▸ **Data to examine**:
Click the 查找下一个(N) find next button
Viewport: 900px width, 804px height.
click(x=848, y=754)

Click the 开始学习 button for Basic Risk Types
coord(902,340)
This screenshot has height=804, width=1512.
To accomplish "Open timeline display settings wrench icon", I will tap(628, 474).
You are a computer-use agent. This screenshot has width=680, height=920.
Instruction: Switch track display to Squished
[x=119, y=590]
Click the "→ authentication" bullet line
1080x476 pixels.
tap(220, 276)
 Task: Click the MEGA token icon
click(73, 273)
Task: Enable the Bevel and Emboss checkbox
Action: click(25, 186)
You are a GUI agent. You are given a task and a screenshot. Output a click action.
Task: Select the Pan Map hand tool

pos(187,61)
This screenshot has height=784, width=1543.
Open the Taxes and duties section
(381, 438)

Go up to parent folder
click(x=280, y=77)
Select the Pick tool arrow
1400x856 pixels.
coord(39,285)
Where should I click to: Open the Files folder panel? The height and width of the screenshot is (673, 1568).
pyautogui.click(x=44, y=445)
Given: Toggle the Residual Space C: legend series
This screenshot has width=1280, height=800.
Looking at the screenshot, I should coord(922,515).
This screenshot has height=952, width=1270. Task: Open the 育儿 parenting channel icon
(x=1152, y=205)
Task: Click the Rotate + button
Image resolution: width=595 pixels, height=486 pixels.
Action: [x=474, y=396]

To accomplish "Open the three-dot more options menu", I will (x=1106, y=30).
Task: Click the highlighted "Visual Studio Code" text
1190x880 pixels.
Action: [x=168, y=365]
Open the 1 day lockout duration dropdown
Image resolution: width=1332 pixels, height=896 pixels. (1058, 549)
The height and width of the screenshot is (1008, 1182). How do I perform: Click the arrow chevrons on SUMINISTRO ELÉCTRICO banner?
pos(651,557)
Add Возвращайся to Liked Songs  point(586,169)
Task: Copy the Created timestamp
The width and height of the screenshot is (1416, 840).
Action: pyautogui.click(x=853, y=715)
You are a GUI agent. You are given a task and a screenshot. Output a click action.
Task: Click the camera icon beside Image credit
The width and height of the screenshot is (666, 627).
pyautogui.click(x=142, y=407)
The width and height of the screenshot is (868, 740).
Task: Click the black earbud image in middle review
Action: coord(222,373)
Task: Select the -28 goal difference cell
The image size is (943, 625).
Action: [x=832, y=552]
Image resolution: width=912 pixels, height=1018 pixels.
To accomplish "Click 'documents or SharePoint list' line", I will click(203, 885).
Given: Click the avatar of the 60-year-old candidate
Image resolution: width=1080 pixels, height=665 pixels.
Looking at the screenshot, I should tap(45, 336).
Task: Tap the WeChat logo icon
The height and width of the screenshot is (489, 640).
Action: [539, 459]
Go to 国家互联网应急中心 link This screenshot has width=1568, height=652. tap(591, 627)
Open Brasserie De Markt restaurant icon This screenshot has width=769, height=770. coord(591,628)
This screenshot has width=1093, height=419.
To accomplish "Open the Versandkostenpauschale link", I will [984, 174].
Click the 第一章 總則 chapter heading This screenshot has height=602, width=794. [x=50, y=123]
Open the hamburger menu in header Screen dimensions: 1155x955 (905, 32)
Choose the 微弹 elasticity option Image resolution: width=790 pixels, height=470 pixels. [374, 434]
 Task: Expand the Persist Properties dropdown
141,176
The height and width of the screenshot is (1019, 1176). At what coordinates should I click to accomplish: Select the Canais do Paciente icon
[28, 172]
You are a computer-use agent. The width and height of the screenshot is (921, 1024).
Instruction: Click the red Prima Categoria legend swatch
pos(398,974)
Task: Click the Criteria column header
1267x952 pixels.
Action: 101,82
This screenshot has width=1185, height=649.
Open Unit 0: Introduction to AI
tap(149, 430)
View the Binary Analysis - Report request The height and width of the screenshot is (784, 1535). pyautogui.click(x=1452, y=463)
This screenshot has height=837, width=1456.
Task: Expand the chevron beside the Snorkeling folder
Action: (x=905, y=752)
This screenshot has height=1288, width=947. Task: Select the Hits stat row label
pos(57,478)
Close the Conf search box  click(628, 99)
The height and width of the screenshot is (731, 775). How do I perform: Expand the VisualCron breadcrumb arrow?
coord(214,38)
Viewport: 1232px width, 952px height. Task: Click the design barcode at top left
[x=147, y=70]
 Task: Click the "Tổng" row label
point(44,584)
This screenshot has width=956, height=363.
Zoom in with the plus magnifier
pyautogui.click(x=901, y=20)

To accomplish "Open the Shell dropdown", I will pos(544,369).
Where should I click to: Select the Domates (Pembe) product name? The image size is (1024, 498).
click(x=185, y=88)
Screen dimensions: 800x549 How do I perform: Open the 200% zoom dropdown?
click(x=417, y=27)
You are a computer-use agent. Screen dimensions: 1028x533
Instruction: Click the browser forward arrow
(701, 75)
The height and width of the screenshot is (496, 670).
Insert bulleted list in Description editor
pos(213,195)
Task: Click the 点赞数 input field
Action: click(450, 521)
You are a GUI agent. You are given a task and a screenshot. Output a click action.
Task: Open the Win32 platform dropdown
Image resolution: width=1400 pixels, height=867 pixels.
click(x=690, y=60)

▸ **Activity**: Please give all the entries above again, exactly as they stand.

▸ **Exercise answer**:
Click the 查找下一个(N) find next button
Viewport: 900px width, 804px height.
click(x=848, y=754)

Click the 开始学习 button for Basic Risk Types
coord(902,340)
This screenshot has height=804, width=1512.
To accomplish "Open timeline display settings wrench icon", I will tap(628, 474).
You are a computer-use agent. This screenshot has width=680, height=920.
Instruction: Switch track display to Squished
[x=119, y=590]
Click the "→ authentication" bullet line
1080x476 pixels.
tap(220, 276)
 Task: Click the MEGA token icon
click(73, 273)
Task: Enable the Bevel and Emboss checkbox
Action: click(25, 186)
You are a GUI agent. You are given a task and a screenshot. Output a click action.
Task: Select the Pan Map hand tool

pos(187,61)
This screenshot has height=784, width=1543.
Open the Taxes and duties section
(381, 438)

Go up to parent folder
click(x=280, y=77)
Select the Pick tool arrow
1400x856 pixels.
coord(39,285)
Where should I click to: Open the Files folder panel? The height and width of the screenshot is (673, 1568).
pyautogui.click(x=44, y=445)
Given: Toggle the Residual Space C: legend series
This screenshot has width=1280, height=800.
Looking at the screenshot, I should coord(922,515).
This screenshot has height=952, width=1270. Task: Open the 育儿 parenting channel icon
(x=1152, y=205)
Task: Click the Rotate + button
Image resolution: width=595 pixels, height=486 pixels.
Action: [x=474, y=396]

To accomplish "Open the three-dot more options menu", I will (x=1106, y=30).
Task: Click the highlighted "Visual Studio Code" text
1190x880 pixels.
Action: [x=168, y=365]
Open the 1 day lockout duration dropdown
Image resolution: width=1332 pixels, height=896 pixels. (1058, 549)
The height and width of the screenshot is (1008, 1182). How do I perform: Click the arrow chevrons on SUMINISTRO ELÉCTRICO banner?
pos(651,557)
Add Возвращайся to Liked Songs  point(586,169)
Task: Copy the Created timestamp
The width and height of the screenshot is (1416, 840).
Action: pyautogui.click(x=853, y=715)
You are a GUI agent. You are given a task and a screenshot. Output a click action.
Task: Click the camera icon beside Image credit
The width and height of the screenshot is (666, 627).
pyautogui.click(x=142, y=407)
The width and height of the screenshot is (868, 740).
Task: Click the black earbud image in middle review
Action: coord(222,373)
Task: Select the -28 goal difference cell
The image size is (943, 625).
Action: [x=832, y=552]
Image resolution: width=912 pixels, height=1018 pixels.
To accomplish "Click 'documents or SharePoint list' line", I will click(203, 885).
Given: Click the avatar of the 60-year-old candidate
Image resolution: width=1080 pixels, height=665 pixels.
Looking at the screenshot, I should tap(45, 336).
Task: Tap the WeChat logo icon
The height and width of the screenshot is (489, 640).
Action: [539, 459]
Go to 国家互联网应急中心 link This screenshot has width=1568, height=652. tap(591, 627)
Open Brasserie De Markt restaurant icon This screenshot has width=769, height=770. coord(591,628)
This screenshot has width=1093, height=419.
To accomplish "Open the Versandkostenpauschale link", I will [984, 174].
Click the 第一章 總則 chapter heading This screenshot has height=602, width=794. [x=50, y=123]
Open the hamburger menu in header Screen dimensions: 1155x955 (905, 32)
Choose the 微弹 elasticity option Image resolution: width=790 pixels, height=470 pixels. [374, 434]
 Task: Expand the Persist Properties dropdown
141,176
The height and width of the screenshot is (1019, 1176). At what coordinates should I click to accomplish: Select the Canais do Paciente icon
[28, 172]
You are a computer-use agent. The width and height of the screenshot is (921, 1024).
Instruction: Click the red Prima Categoria legend swatch
pos(398,974)
Task: Click the Criteria column header
1267x952 pixels.
Action: 101,82
This screenshot has width=1185, height=649.
Open Unit 0: Introduction to AI
tap(149, 430)
View the Binary Analysis - Report request The height and width of the screenshot is (784, 1535). pyautogui.click(x=1452, y=463)
This screenshot has height=837, width=1456.
Task: Expand the chevron beside the Snorkeling folder
Action: (x=905, y=752)
This screenshot has height=1288, width=947. Task: Select the Hits stat row label
pos(57,478)
Close the Conf search box  click(628, 99)
The height and width of the screenshot is (731, 775). How do I perform: Expand the VisualCron breadcrumb arrow?
coord(214,38)
Viewport: 1232px width, 952px height. Task: Click the design barcode at top left
[x=147, y=70]
 Task: Click the "Tổng" row label
point(44,584)
This screenshot has width=956, height=363.
Zoom in with the plus magnifier
pyautogui.click(x=901, y=20)

To accomplish "Open the Shell dropdown", I will pos(544,369).
Where should I click to: Select the Domates (Pembe) product name? The image size is (1024, 498).
click(x=185, y=88)
Screen dimensions: 800x549 How do I perform: Open the 200% zoom dropdown?
click(x=417, y=27)
You are a computer-use agent. Screen dimensions: 1028x533
Instruction: Click the browser forward arrow
(701, 75)
The height and width of the screenshot is (496, 670).
Insert bulleted list in Description editor
pos(213,195)
Task: Click the 点赞数 input field
Action: click(450, 521)
You are a GUI agent. You are given a task and a screenshot. Output a click action.
Task: Open the Win32 platform dropdown
Image resolution: width=1400 pixels, height=867 pixels.
click(x=690, y=60)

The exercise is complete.